Over at Recomposition: Notes for a New Workerism an anarchist hospitality worker in New Zealand shares their story of life on the job. Having been a food service employee myself, I can relate to the profound alienation of that particular industry. Hospitality work is something I hope to never be reduced to again.
It’s not that preparing and serving food is inherently degrading work; in fact, I love that aspect of the job. The co-workers in restaurants frequently develop close bonds working in a fast-paced environment and doing a job well is rewarding in itself. As the author at Recomposition rightly points out, some tasks like chopping vegetables are even pleasantly relaxing.
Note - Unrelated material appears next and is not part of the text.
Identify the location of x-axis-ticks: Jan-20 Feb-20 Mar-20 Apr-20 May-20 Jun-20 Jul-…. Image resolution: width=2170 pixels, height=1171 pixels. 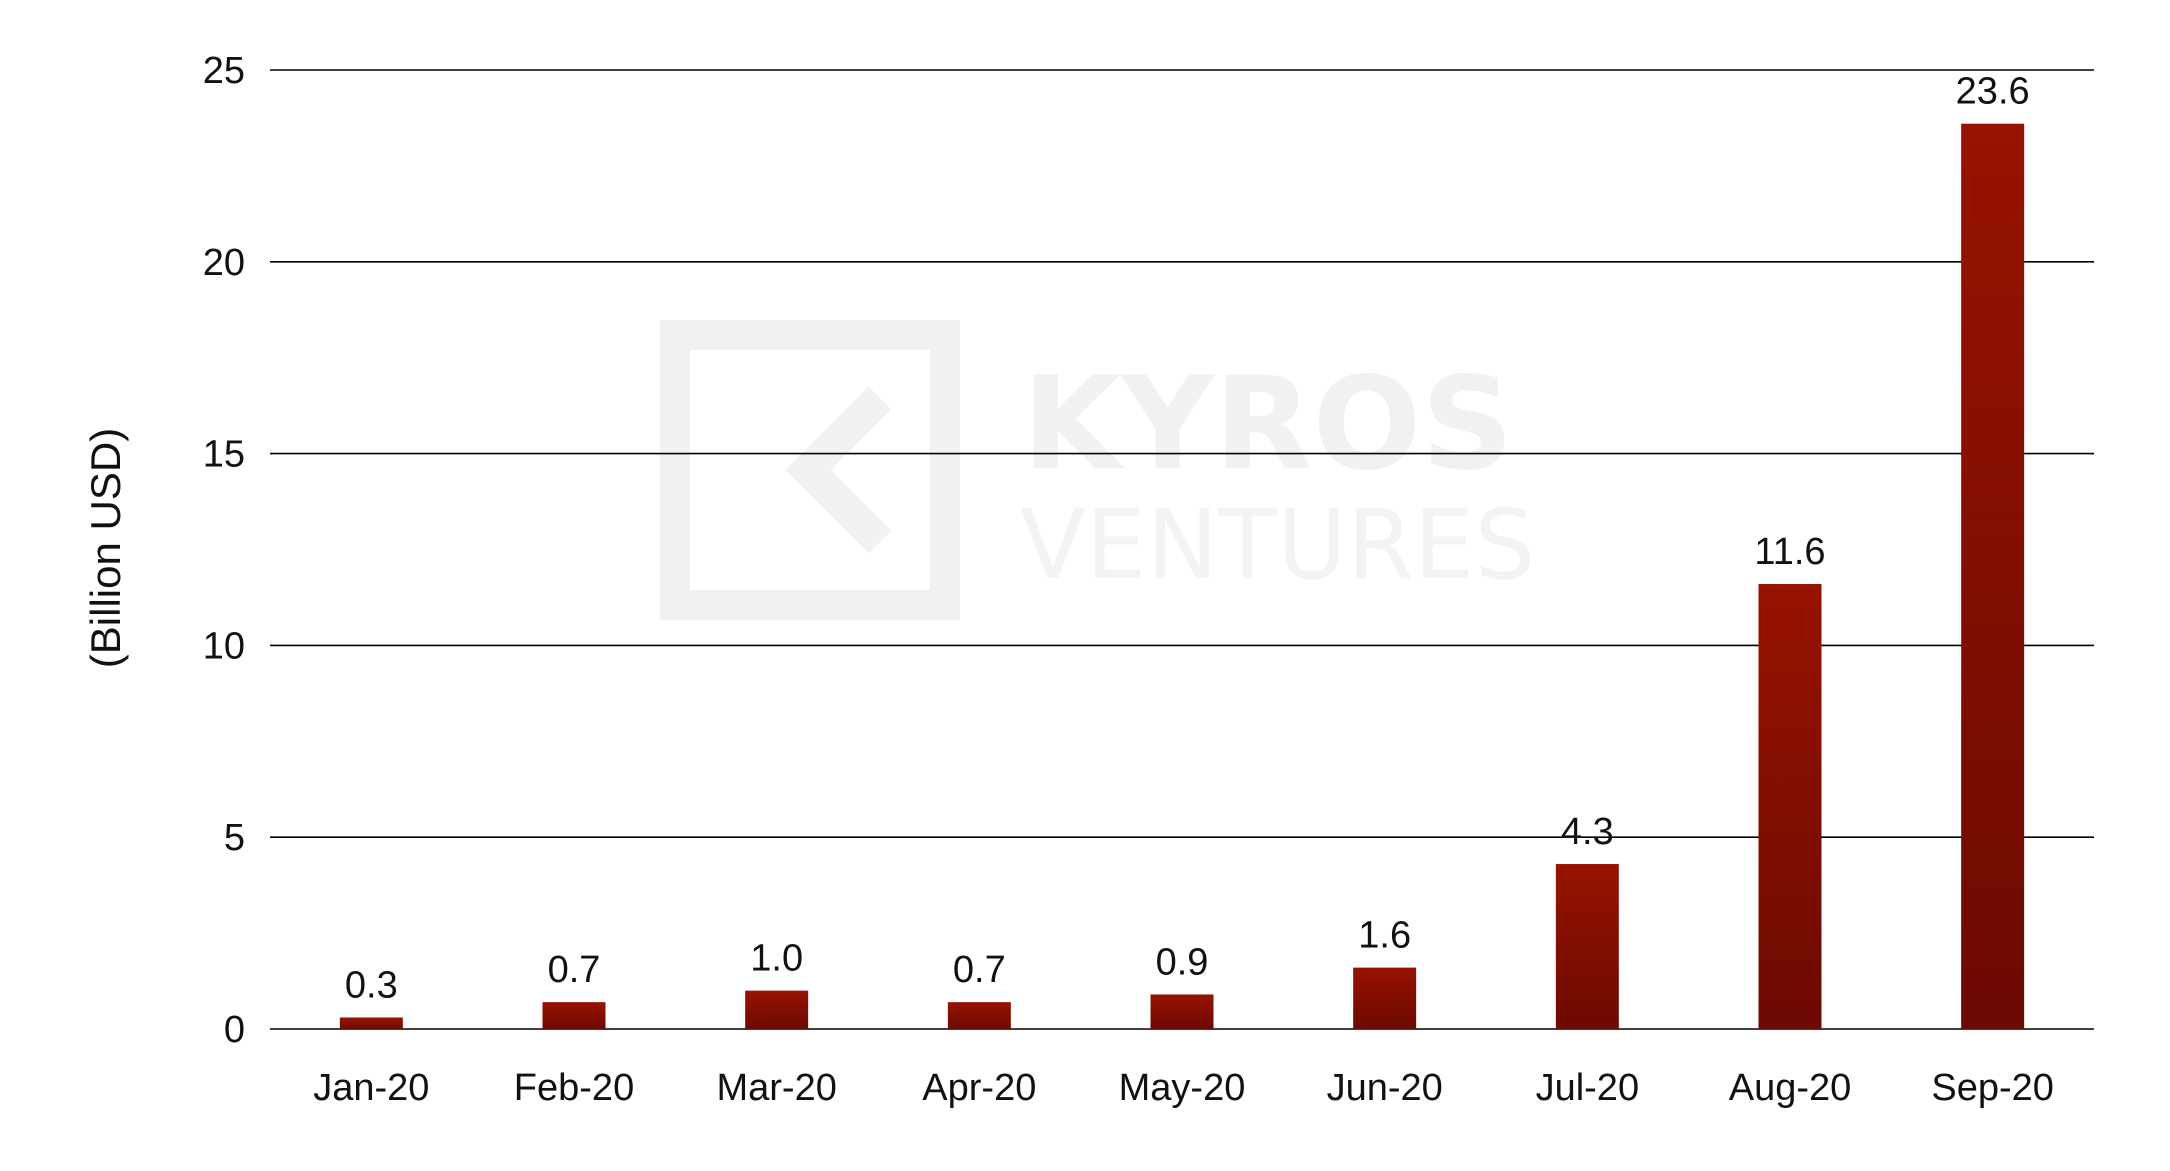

However, the downsides that inevitably plague food service are the boss, the management, and the culture of entitlement from customers (which are brilliantly summarized in the pamphlet “Abolish Restaurants“). Minor indignities are par for the course when you’re a wage slave at a restaurant. It’s an entry-level job (for the most part), and in an economy full of competition for employment the boss can use your precarious position as leverage to pressure you into otherwise unacceptable situations. I remember being scheduled for a shift at a pizza restaurant an hour before the shift was supposed to start (which ruined my day and wasn’t an isolated incident). I’ve had a boss forge my signature on official documents. I worked a temporary part-time position for five months (I was working two other temporary part-time food service jobs simultaneously) where I was expected to show up for work at the lunch rush every day and was dismissed whenever there was a lull. The minimum wage I reserved for these two hours of work a day barely covered my expense paying for lunch myself, not to mention my commute. I’ve even worn a work uniform with a cartoon caricature of my boss embroidered on the chest. At times working at a restaurant feels like a humiliating parody of life.